Records provided
--- Begin ---
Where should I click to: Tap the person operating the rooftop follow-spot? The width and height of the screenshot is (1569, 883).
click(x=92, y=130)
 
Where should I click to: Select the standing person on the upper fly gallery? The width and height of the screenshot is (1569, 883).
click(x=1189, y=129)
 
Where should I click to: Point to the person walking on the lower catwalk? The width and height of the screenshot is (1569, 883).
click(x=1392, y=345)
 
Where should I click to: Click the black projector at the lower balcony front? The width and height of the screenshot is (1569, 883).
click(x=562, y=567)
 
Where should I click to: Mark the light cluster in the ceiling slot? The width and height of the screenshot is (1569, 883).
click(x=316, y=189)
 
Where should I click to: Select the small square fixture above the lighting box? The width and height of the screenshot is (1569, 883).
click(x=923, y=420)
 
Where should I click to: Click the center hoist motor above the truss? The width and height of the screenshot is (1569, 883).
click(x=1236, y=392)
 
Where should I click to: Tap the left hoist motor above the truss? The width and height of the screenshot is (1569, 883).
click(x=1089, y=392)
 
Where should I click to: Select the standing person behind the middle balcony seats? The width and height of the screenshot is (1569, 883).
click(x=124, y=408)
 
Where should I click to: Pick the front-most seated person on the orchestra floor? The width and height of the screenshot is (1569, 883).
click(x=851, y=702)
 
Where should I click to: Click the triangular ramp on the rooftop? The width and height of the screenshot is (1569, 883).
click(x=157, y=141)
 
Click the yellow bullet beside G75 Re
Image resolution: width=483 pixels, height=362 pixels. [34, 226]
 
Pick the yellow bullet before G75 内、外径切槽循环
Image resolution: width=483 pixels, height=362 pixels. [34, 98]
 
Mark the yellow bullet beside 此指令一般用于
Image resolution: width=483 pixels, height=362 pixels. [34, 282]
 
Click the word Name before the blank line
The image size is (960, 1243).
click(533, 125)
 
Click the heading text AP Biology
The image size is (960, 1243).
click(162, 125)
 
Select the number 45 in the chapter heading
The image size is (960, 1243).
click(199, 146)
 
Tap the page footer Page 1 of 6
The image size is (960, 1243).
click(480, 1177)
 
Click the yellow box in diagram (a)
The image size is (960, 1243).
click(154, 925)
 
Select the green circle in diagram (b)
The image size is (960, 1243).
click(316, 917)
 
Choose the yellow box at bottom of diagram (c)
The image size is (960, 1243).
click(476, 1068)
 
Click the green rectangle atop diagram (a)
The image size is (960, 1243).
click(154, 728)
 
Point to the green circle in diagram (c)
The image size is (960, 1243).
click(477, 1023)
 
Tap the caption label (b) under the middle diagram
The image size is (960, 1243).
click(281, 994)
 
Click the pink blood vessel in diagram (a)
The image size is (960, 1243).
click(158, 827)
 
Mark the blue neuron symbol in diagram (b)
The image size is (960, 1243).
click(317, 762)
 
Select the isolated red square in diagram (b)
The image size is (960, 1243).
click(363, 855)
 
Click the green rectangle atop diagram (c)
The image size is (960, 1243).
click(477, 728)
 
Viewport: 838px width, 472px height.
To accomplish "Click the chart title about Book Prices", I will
--- End ---
Stated problem
Render the records from their start through the line containing "click(x=92, y=130)" as a two-column CSV with the columns input and output. Give one row per record, enclosing each field in double quotes and replacing any line breaks with spaces.

Output for this exercise
input,output
"Where should I click to: Tap the person operating the rooftop follow-spot? The width and height of the screenshot is (1569, 883).","click(x=92, y=130)"